Nur Hidayat juga seorang guru ngaji, Sekalipun menjadi pedagang sapu, ia masih tetap bisa mengajarkan anak-anak sekitar kompleks mengaji. ada beberapa anak-anak tetangga yang juga mau diajar mengaji olehnya. Saat malam tiba setelah selesai berdagang, Nur Hidayat baru akan mengajar di gubuk kecil miliknya.

Baca Juga: Hidup Menumpang di Lahan Orang, Pemulung Lansia Ini Pernah Dituduh Pencuri

Nur Hidayat sejak bertahun-tahun yang lalu sudah menggeluti pekerjaan membuat sapu. Sapu-sapu yang sering di jualnya di pinggir jalan adalah hasil dari kerajinan tangannya sendiri. Bahan membuat sapunya diambil dari kota yang jauh kemudian diolahnya menjadi sebuah kerajinan tangan.

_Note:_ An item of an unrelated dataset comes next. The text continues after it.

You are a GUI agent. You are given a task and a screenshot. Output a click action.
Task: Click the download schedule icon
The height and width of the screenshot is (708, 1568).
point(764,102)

Semasa gadis, saat masih berada di Ambon ia adalah seorang penjahit. Tidak hanya menjahit, kerajinan lain pun digeluti Nur Hidayat saat itu, seperti membuat kurungan ayam, sapu ijuk dan sapu lidi dari rotan dan bambu. Anyaman lain yang berbahan wol juga bisa dibuatnya menjadi sebuah tas dan kerajinan tangan yang menghasilkan. namun sejak melahirkan 3 orang anaknya, ia lebih berfokus hanya membuat sapu lidi karena lebih mudah.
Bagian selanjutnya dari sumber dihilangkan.